I'm with you. John McPhee's "The Deltoid Pumpkin Seed"
We could be so much better.
When I was young and stupid I invested in a cargo carrying airship company; CargoLifter. They went bust after the y2k bubble, before they could complete the ship, leaving behind their hangar as the largest enclosed space in the world. It got turned into a theme park. They recently started up again but starting small rather than large.
Despite my better judgement I would totally be up for investing in airships again; Aeroscraft (US) have a flying 1/2 scale (rigid) prototype or maybe HAV (UK) also have a flying prototype which the US army was testing.
Silver Short Seller, re building a high speed train line, I am not sure that the state will always screw it up.
If the bidding is relatively fair, and the contractors are reliable, and the bribes are reasonable (10% or less), then it could work. I used to be a doctrinaire free marke monetarist, but I have subsequently relaxed my views, and maintain more of an open mind.
Maybe they will use some of those treasuries as collateral for the construction loans ... ha!
Regards,
Cooter
Canada built their transcontinental railroad nearly debt free. It created jobs and did not create an oligarchial robber baron class in the process. Only later did they sell it to private owners.
The ghost cities are not that different from war production. It gets money into the hands of workers, who can then spend it. In the path it creates wealth not destruction.
If the cities were built with debt money, which then has a debt instrument holding the population into servitude, then that is a different story. Some of China's land speculation is with private banker credit, other spending is from the State Banks.
So, the ghost cities will have to be deconvoluted to determine the money type. Most American's cannot think outside of the debt paradigm, so they automatically point at the cities and think of it with their own faulty pre-conceived notions.
Goverment has a role. It should be constrained to its role. It should be kept in its box. But, this notion that all government is bad only enables the rent seeking monopolists in our population. High costs most certianly exist in private enterprise. The term "privateer" would not exist if it weren't so.
Rail will speed up movement of goods and people. It can only help their economies.
It is the governments job to insure the commons are in good shape and available to the population at the lowest cost.
Rail infrastructure is inelastic markets. Would it do to have two competing high speed rail lines run side by side?
+1 Good post for a newbie. Welcome to ZH.
Chinamen built Canada's transcontinental railroad nearly debt free.
Fixed.
China invented money printing.
Did the state fuck it up when it built the Interstate Highway system?
Does the cost of a high speed train from LA to Vegas make economic sense?
I can answer that one (I live in Vegas). No.
There is a huge amount of traffic between LA and Vegas...most on friday and sunday nights as the idiots show up to gamble (and pay my taxes, thank you very much).
California has absolutely no incentive to build this....it would be worth it for the casinos to underwrite it (not only can they get the idiots here faster, but they can arrive drunk!) However, the casinos, in an astounding display of nearsightedness, want california to pay for it, since the vast bulk of the distance covered is in CA. Idiots. It will be a lot of talk and a standoff for years, for sure.
By the way, the other problem is logistical. The proper western terminal for such a train would be out in the desert right next to LA...Victorville or someplace equally sexy. However, once you entice the LA folks to get in their car and drive to Victorville, they are unlikely to park and get on a train. The alternative -- taking the train all the way into LA -- begs the question of where? LA is one big town, with no real center. You have a homogenous mass of handle-pullers coming from all over town and thus no central place to pick them up.

■ RAW DATA

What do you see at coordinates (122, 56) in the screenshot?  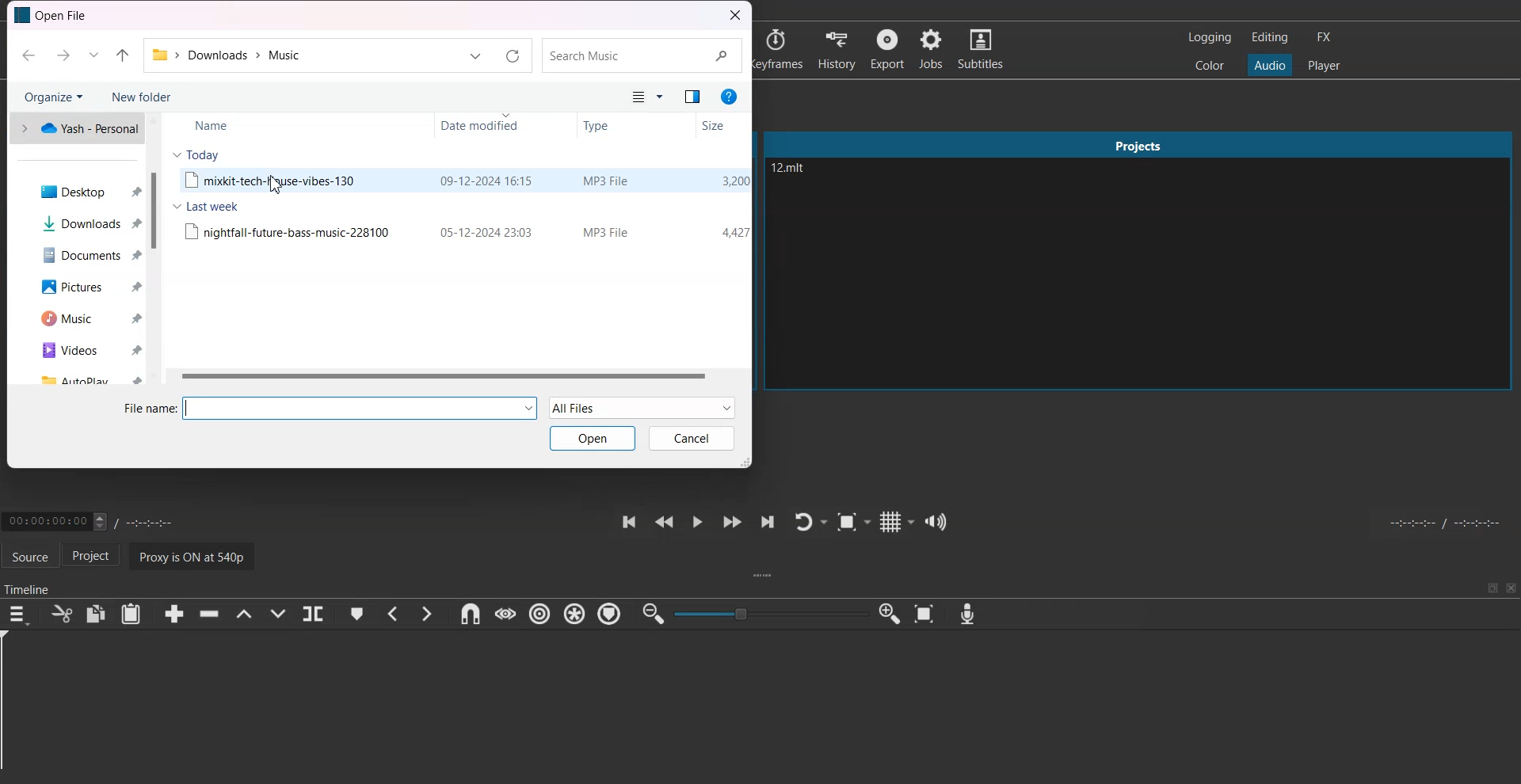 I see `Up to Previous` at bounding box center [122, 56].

--

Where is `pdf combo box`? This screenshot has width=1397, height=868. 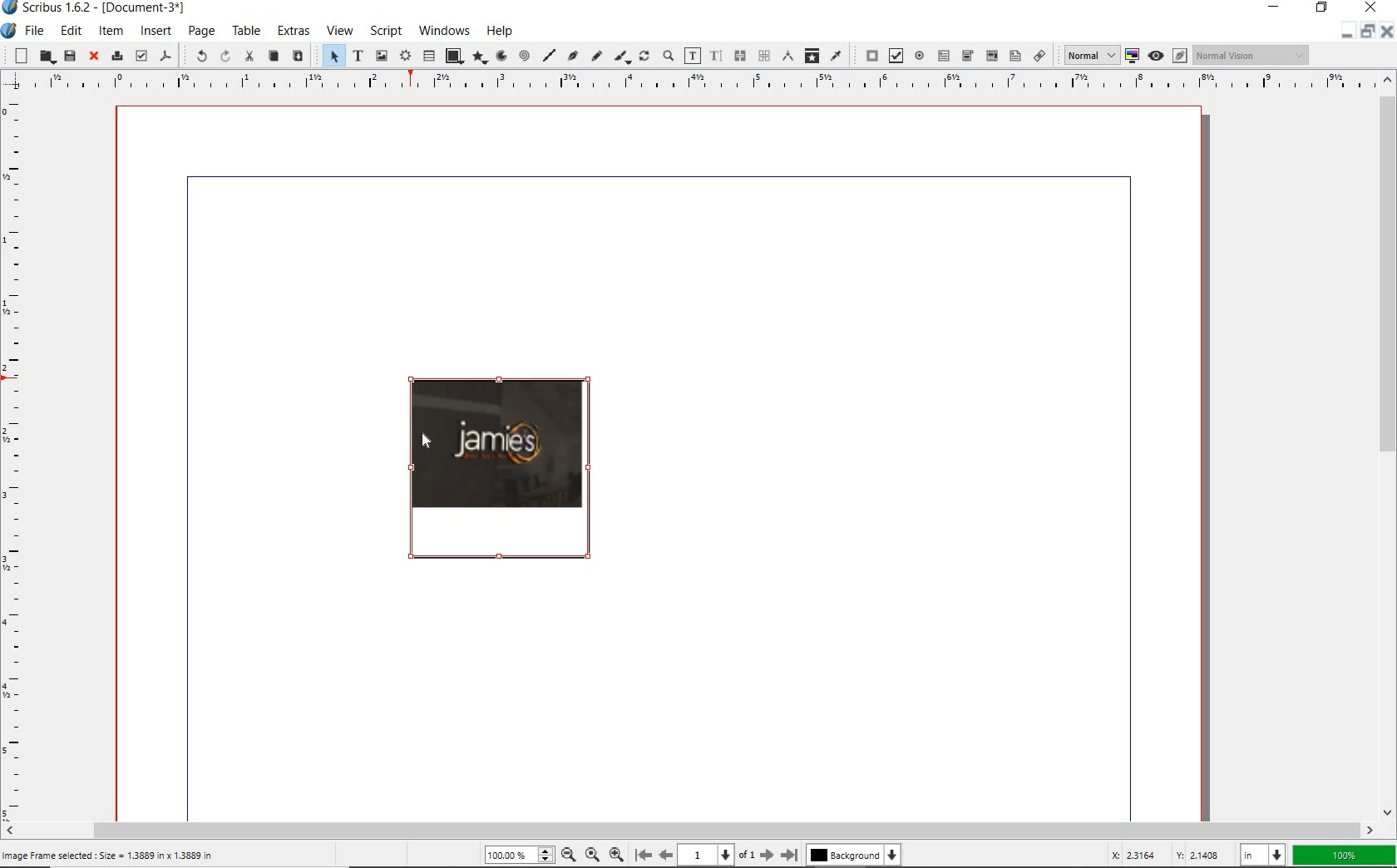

■ WRITTEN PROBLEM
Please answer these questions using the forum comments above.
1. What did CargoLifter leave behind when it went bust?
2. What level of bribes does one comment call reasonable?
3. Which place is named as a possible western terminal for an LA-to-Vegas train?

■ FULL ANSWER
1. Its hangar, the largest enclosed space in the world, which was later turned into a theme park.
2. 10% or less.
3. Victorville.